◆ Given instruction: Copy out all the rows below with their requests, and add 102 to every number in the answers, both the coordinates and any image dimensions stated with them. Leave the pictures out.

** start **

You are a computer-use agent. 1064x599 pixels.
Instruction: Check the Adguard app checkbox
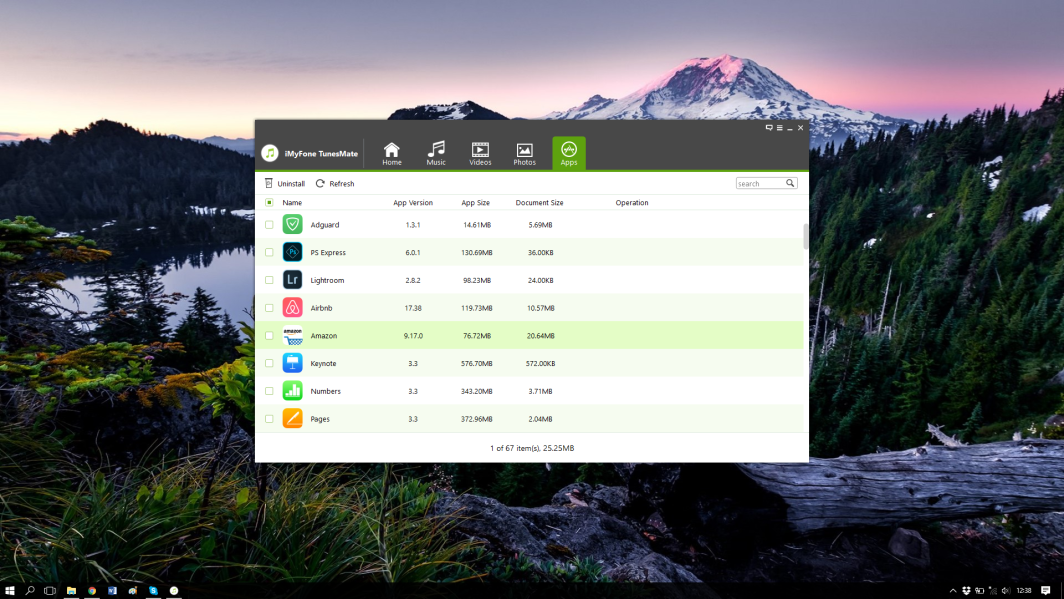[269, 225]
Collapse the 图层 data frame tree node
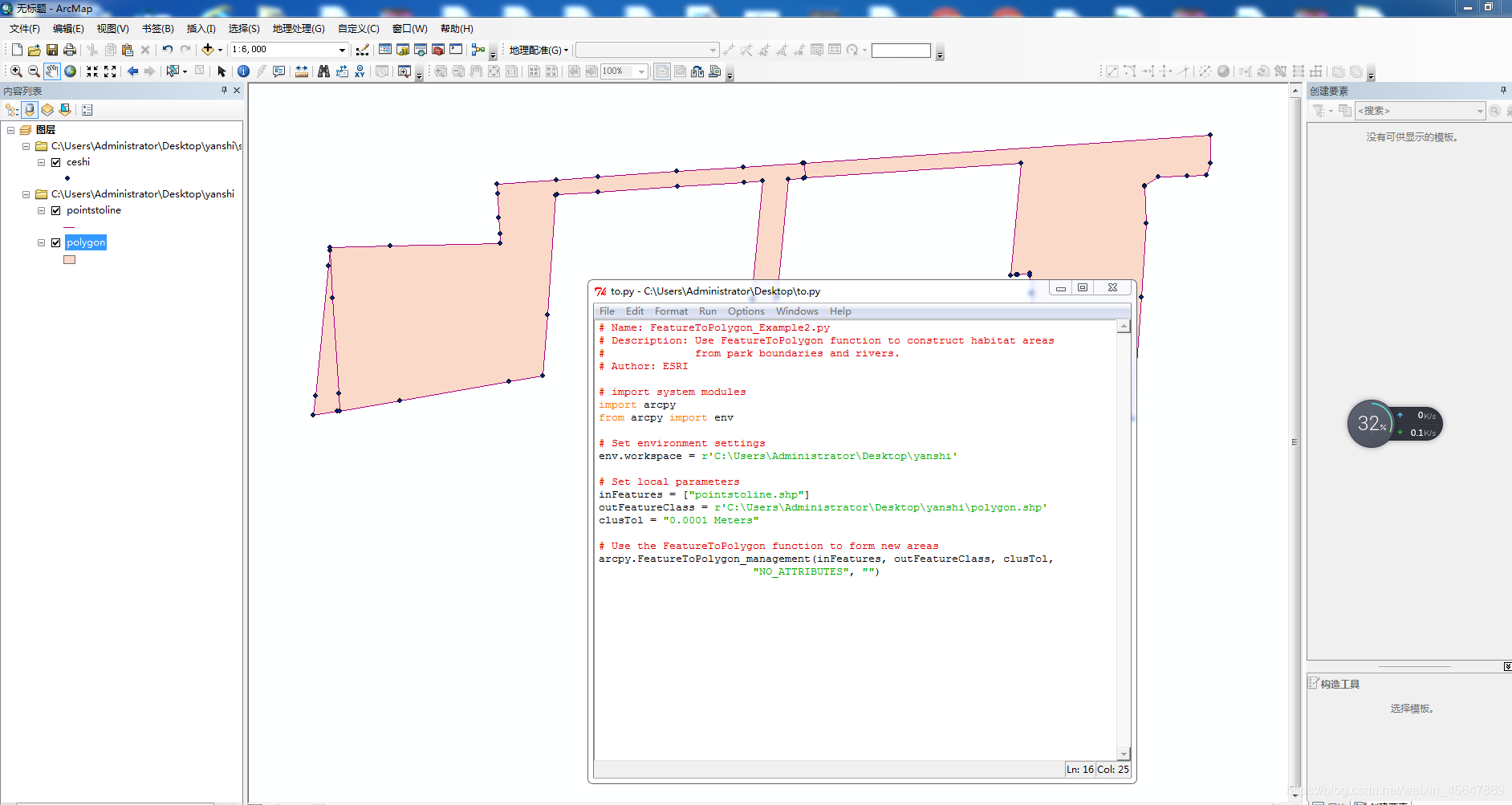Image resolution: width=1512 pixels, height=805 pixels. (x=11, y=130)
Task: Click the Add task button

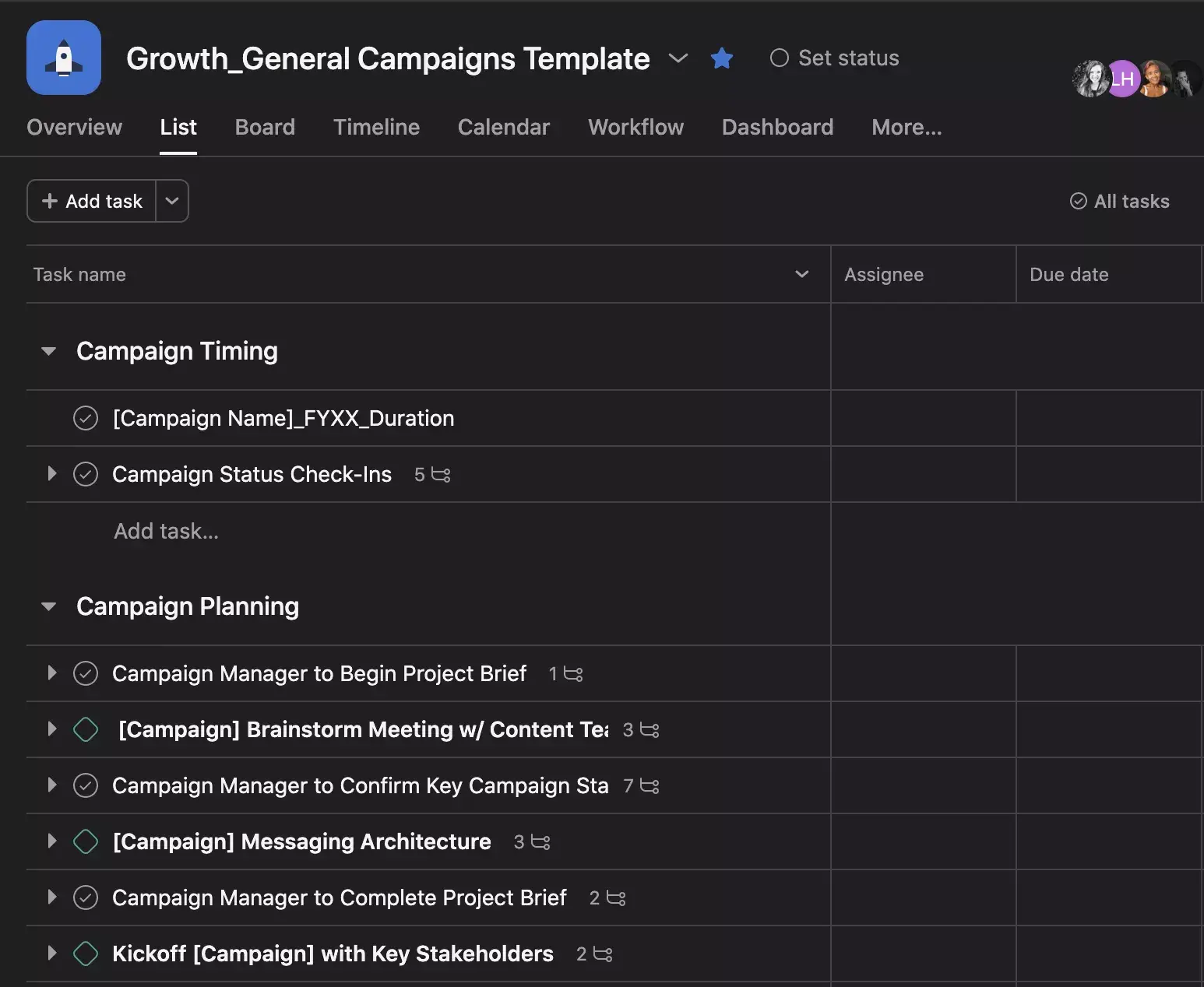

** end **

◆ Completed task:
You are a computer-use agent. 1064x599 pixels.
Instruction: Check the Adguard app checkbox
[371, 327]
Collapse the 图层 data frame tree node
Image resolution: width=1614 pixels, height=907 pixels. (x=113, y=232)
Task: Click the Add task button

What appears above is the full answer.